- **Selected text**
Integration into the RL Framework

Once the generalizable 3DGS estimator is pre-trained, its weights are frozen and integrated into the RL agent's observation processing pipeline.

Observation: At each timestep $t$ , the RL agent receives multi-view image observations $O_t = \{I_{t,1}, I_{t,2}, ..., I_{t,N}\}$ along with corresponding camera parameters $\{K_{t,i}, E_{t,i}\}$ .

State Representation Generation: The observations

O_t

are fed into the frozen generalizable 3DGS estimator. The estimator rapidly predicts a set of 3D Gaussians

G_t = \{G_{t,i}\}

representing the current state of the environment.

# Pseudocode for RL Step Integration
# Load pre-trained models (eval mode)
depth_estimator.load_state_dict(...)
gaussian_regressor.load_state_dict(...)
gaussian_refiner.load_state_dict(...)

(Saved records)
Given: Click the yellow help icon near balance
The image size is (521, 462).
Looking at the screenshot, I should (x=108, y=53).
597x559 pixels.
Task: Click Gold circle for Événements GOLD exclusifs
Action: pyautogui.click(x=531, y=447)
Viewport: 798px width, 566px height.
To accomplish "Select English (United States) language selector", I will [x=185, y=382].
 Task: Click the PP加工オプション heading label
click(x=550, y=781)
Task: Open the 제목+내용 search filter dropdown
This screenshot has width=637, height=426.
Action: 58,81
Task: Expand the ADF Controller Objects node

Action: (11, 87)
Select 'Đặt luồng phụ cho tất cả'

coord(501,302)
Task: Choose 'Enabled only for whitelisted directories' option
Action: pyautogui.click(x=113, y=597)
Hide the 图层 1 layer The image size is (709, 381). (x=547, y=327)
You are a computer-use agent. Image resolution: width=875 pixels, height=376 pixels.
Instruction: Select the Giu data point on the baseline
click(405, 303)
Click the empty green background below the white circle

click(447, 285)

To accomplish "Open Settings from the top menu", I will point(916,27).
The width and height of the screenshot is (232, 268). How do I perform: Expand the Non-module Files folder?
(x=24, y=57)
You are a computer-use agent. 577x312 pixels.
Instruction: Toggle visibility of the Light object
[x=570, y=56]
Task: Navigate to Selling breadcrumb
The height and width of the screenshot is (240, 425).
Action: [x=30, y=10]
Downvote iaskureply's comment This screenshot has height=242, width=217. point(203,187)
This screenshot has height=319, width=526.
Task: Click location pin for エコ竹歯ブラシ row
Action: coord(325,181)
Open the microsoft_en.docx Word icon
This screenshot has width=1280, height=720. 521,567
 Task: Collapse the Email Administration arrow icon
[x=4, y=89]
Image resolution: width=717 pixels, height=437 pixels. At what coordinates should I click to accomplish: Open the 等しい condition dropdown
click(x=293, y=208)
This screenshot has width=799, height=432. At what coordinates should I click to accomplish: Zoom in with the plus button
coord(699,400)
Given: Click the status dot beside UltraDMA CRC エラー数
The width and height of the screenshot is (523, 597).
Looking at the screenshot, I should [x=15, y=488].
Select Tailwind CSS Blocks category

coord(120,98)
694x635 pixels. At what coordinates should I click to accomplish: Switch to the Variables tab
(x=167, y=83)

- **Tasks for this exercise**
**a)** Turn the paragraph of the text on RL integration that begins "Observation: At each timestep" into a short bulleted list that keeps its main facts.
**b)** Continue the text on RL integration past its final pseudocode line.
The items are material of their own, apart from the text on RL integration.

- **Answers for this exercise**
**a)**
- At each timestep $t$, the RL agent receives multi-view image observations $O_t = \{I_{t,1}, I_{t,2}, ..., I_{t,N}\}$.
- These come with matching camera parameters $\{K_{t,i}, E_{t,i}\}$.

**b)**
def get_state_representation(observations, camera_params):
    # observations = {view_1_img, view_2_img, ...}
    # camera_params = {view_1_K, view_1_E, ...}
    with torch.no_grad():
        # Assuming stereo input for depth, primary view for others
        img_left, img_right = observations[0], observations[1] # Example
        K_l, E_l = camera_params[0]['K'], camera_params[0]['E']
        K_r, E_r = camera_params[1]['K'], camera_params[1]['E']

        predicted_depth = depth_estimator(img_left, img_right, K_l, E_l, K_r, E_r)
        initial_means = backproject(predicted_depth, K_l, E_l)
        initial_colors = img_left.pixels

        features = depth_estimator.get_features(img_left, img_right)
        pred_rot, pred_scale, pred_alpha = gaussian_regressor(features, img_left, predicted_depth)

        initial_gaussians = {'mean': initial_means, 'rot': pred_rot, 'scale': pred_scale, 'opacity': pred_alpha, 'color': initial_colors}
        refined_gaussians = gaussian_refiner(initial_gaussians)

        # Sample or select a subset if needed
        num_gaussians_for_policy = 10000 # Example
        sampled_gaussians = sample_gaussians(refined_gaussians, num_gaussians_for_policy)

    return sampled_gaussians # This is the state representation 's_t'

Policy Input: The resulting set of Gaussians $G_t$ (potentially sampled or processed further, e.g., using a SetTransformer encoder to handle the unordered set structure and variable number of points) serves as the state input $s_t$ to the RL policy network $\pi(a_t | s_t)$ .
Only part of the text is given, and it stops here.